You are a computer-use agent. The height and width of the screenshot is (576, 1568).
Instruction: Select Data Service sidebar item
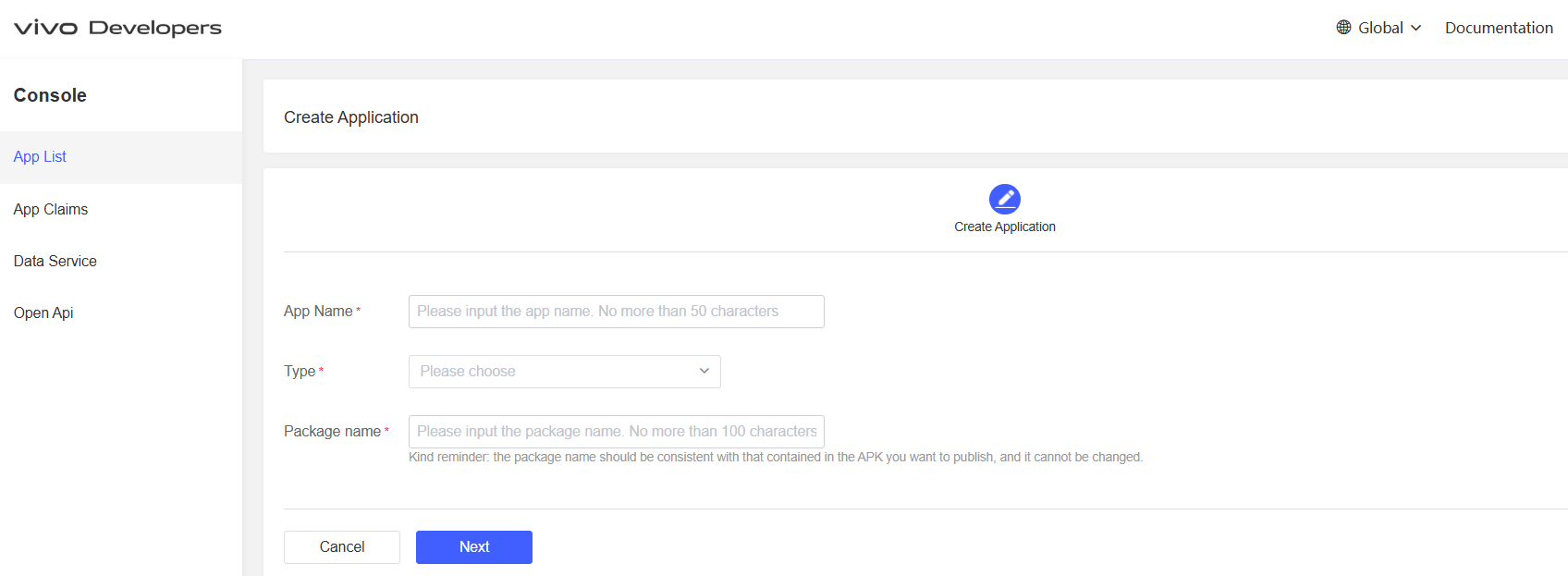pyautogui.click(x=55, y=262)
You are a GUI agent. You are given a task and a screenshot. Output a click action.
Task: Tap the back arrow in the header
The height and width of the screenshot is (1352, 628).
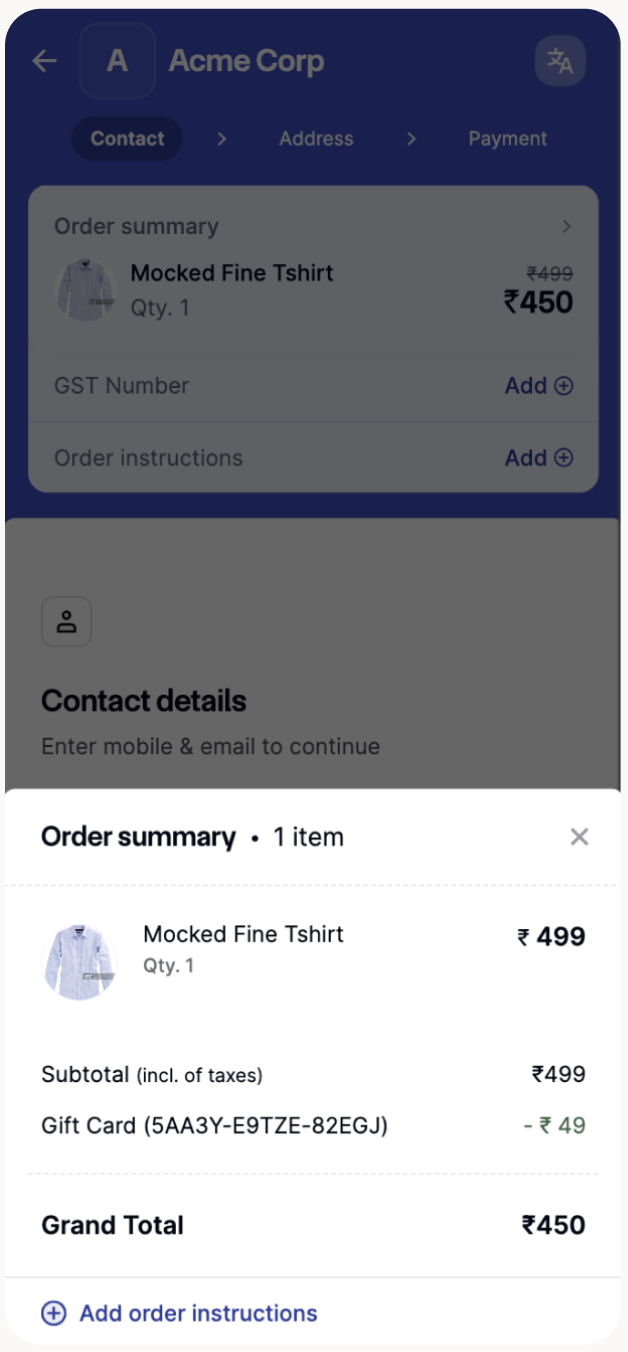(44, 61)
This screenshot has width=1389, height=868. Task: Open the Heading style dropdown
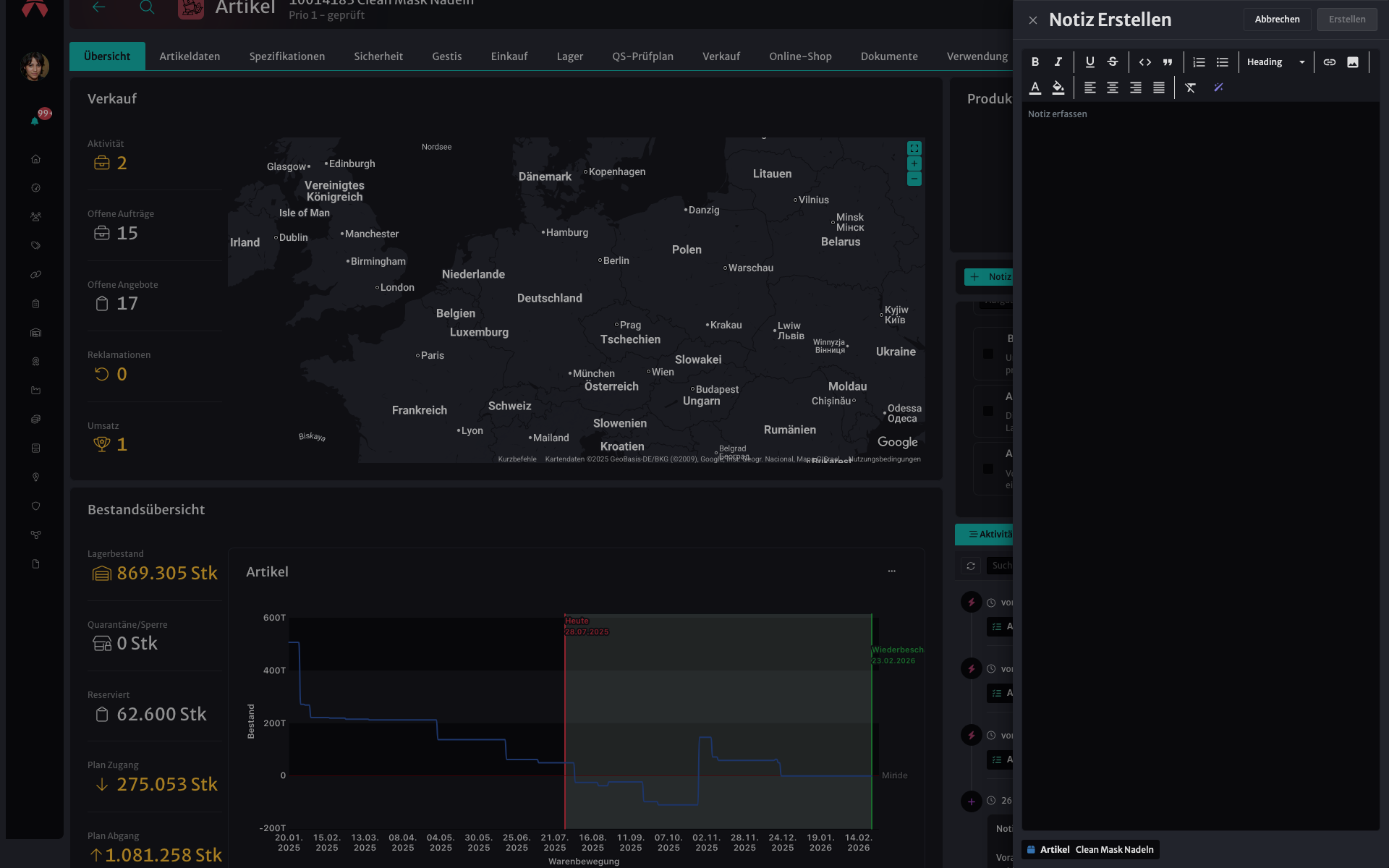point(1275,62)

· · · · ·

# [Exercise requirements]
Each line of the listing must be restated word for word, and the pictures left out.

# [Exercise response]
You are a computer-use agent. The height and width of the screenshot is (576, 1568).
Instruction: Select Data Service sidebar item
pyautogui.click(x=55, y=262)
You are a GUI agent. You are given a task and a screenshot. Output a click action.
Task: Tap the back arrow in the header
The height and width of the screenshot is (1352, 628).
(44, 61)
This screenshot has width=1389, height=868. Task: Open the Heading style dropdown
point(1275,62)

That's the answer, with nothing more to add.